AFL synchronization mode #327

GrosQuildu · 2020-02-19T12:45:47Z

Currently, AFL executor (deepstate-afl) always runs the fuzzer in master mode (-M argument). Code here.

We should detect when to run it in slave mode (-S). Thus not running deterministic step. Consult AFL documentation (parallel_fuzzing.txt) for more informations.

The text was updated successfully, but these errors were encountered:

Travmatth · 2020-03-15T02:19:19Z

So I've looked into this some ,with an eye towards proposing a pull request to close the issue. From AFL's parallel_fuzzing.txt

The difference between the -M and -S modes is that the master instance will
still perform deterministic checks; while the secondary instances will
proceed straight to random tweaks. If you don't want to do deterministic
fuzzing at all, it's OK to run all instances with -S. With very slow or complex
targets, or when running heavily parallelized jobs, this is usually a good plan.

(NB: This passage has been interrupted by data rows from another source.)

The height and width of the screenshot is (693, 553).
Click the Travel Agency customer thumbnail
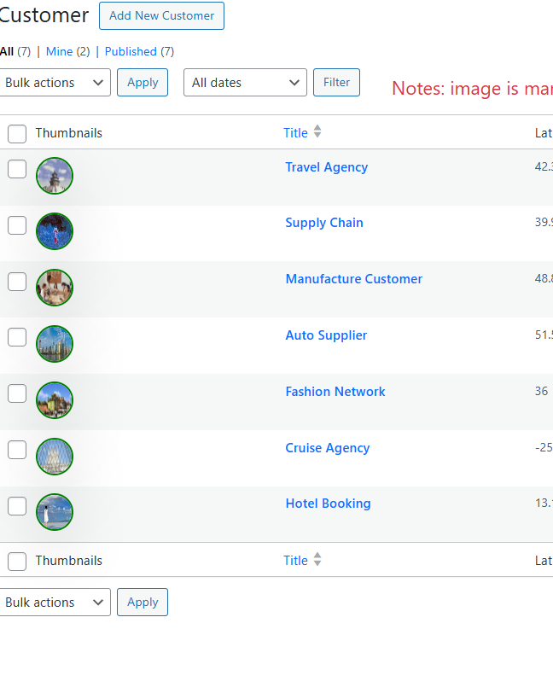pos(55,176)
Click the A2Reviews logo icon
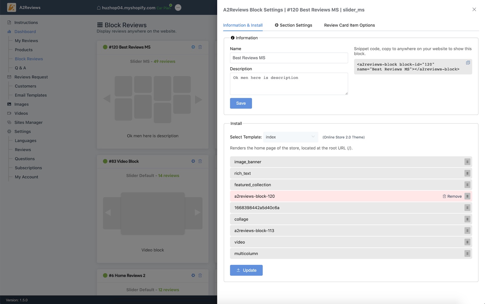The image size is (485, 304). pos(12,7)
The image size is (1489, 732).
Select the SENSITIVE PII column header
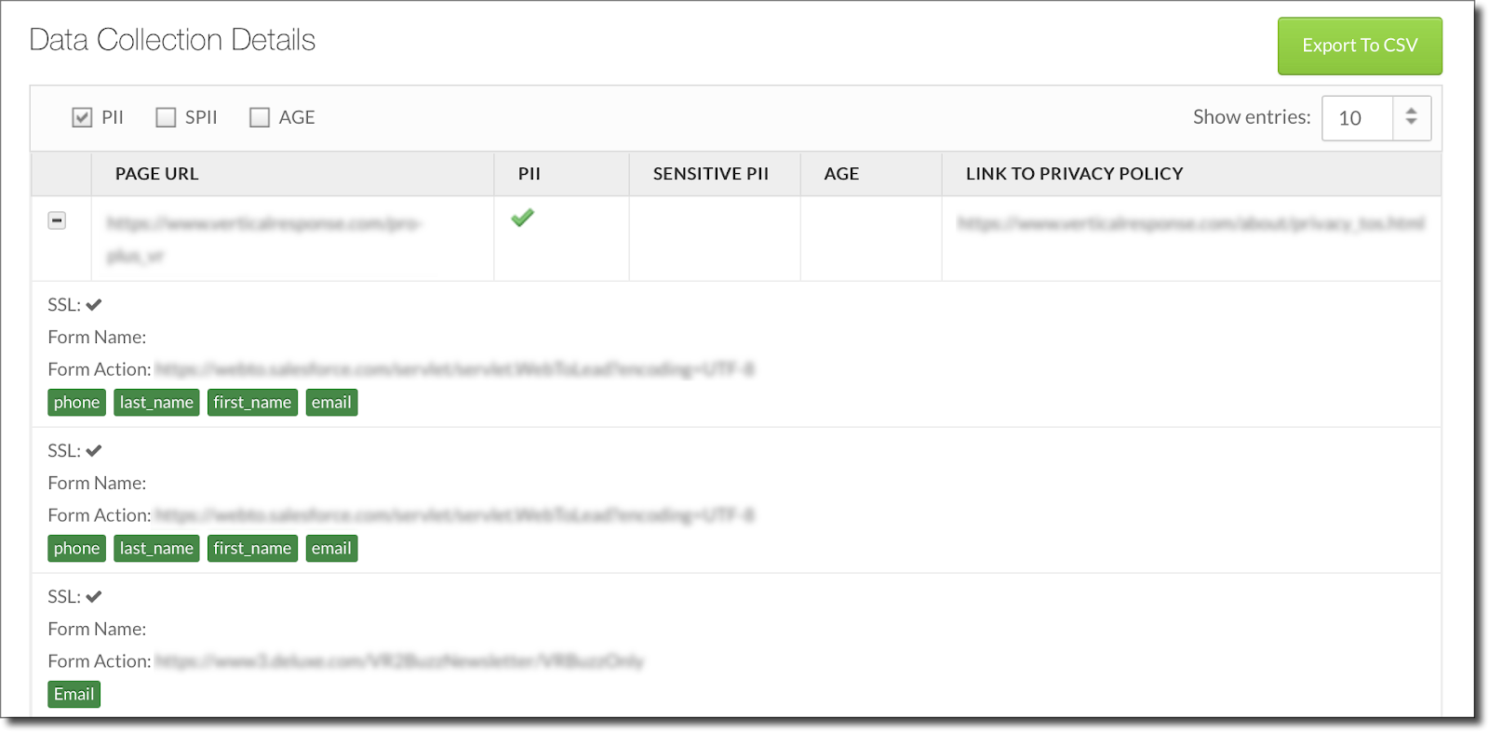click(x=713, y=173)
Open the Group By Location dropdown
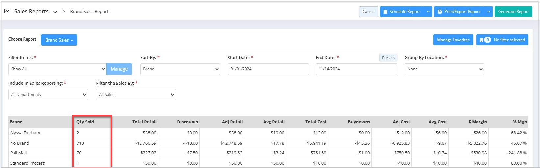 coord(444,69)
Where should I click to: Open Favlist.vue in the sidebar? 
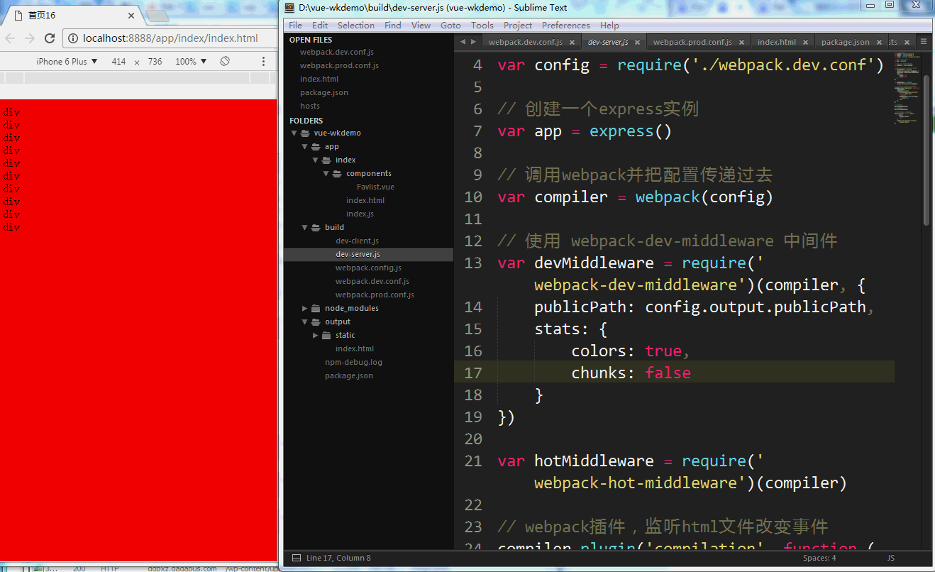[375, 187]
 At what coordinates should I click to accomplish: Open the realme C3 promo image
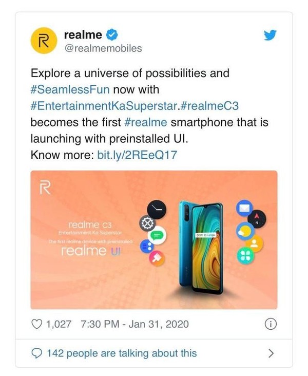pyautogui.click(x=154, y=239)
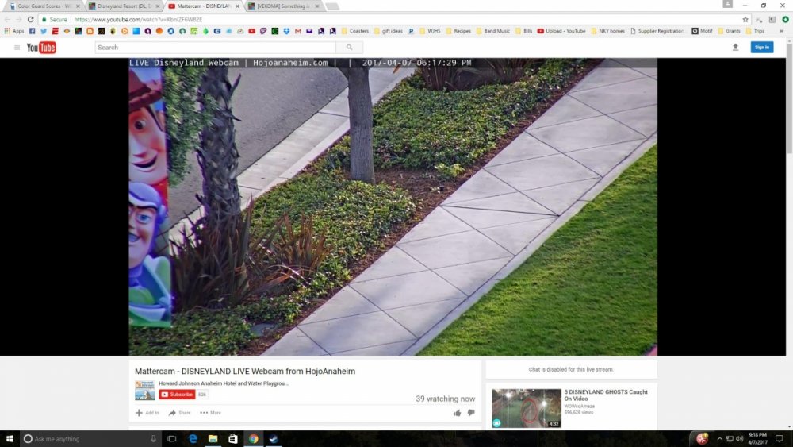Screen dimensions: 793x447
Task: Open the YouTube guide hamburger menu
Action: [x=17, y=48]
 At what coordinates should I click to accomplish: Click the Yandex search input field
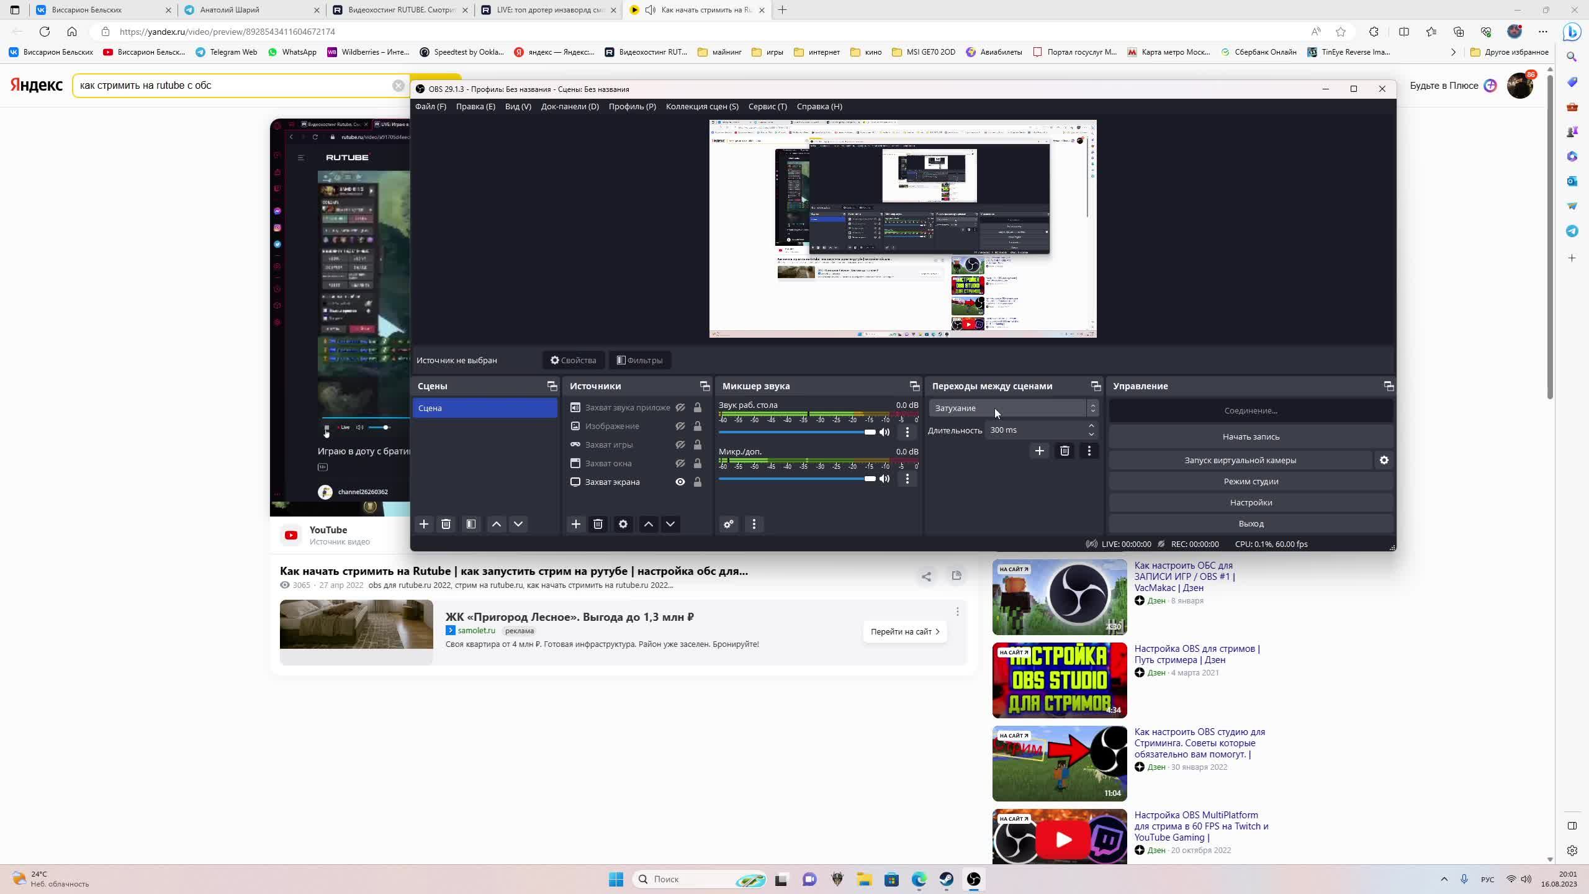(236, 86)
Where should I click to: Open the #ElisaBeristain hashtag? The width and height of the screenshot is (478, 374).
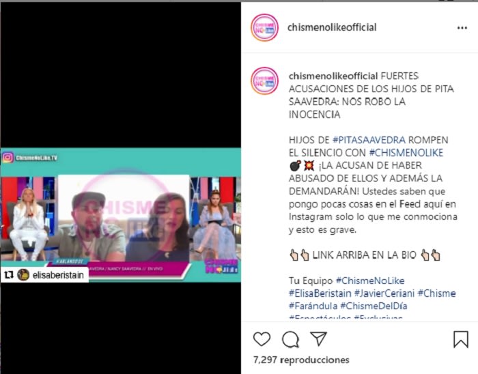coord(320,293)
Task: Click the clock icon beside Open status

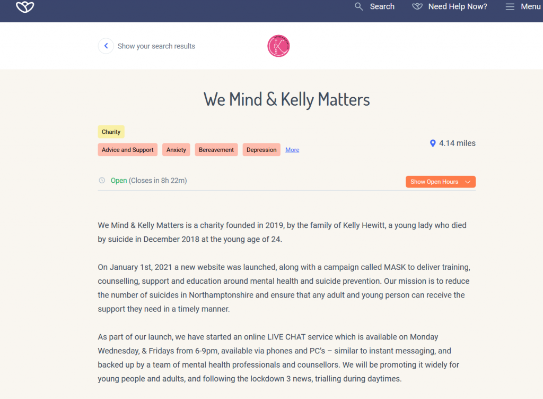Action: click(102, 181)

As I understand it, DeepState does not support running parallelized individual fuzzers, so a normal deepstate-afl job should run afl in master mode. The only time I could imagine running afl in slave mode could possibly be in the ensembler, although I could also imagine allowing a user to set a deepstate-afl --afl-nonderministic option to give them the flexibility. If there was some heuristic we could use to determine the slowness or complexity of the target we could configure deepstate-afl to call afl in slave mode automatically (is there such a heuristic that could be used?).
Proposal:
Add a --afl-nondeterministic flag to deepstate-afl and deepstate-ensemble that would allow user to run afl in slave mode. If there is some heuristic that can be used to determine targets slowness or complexity, use it to enable this option automatically.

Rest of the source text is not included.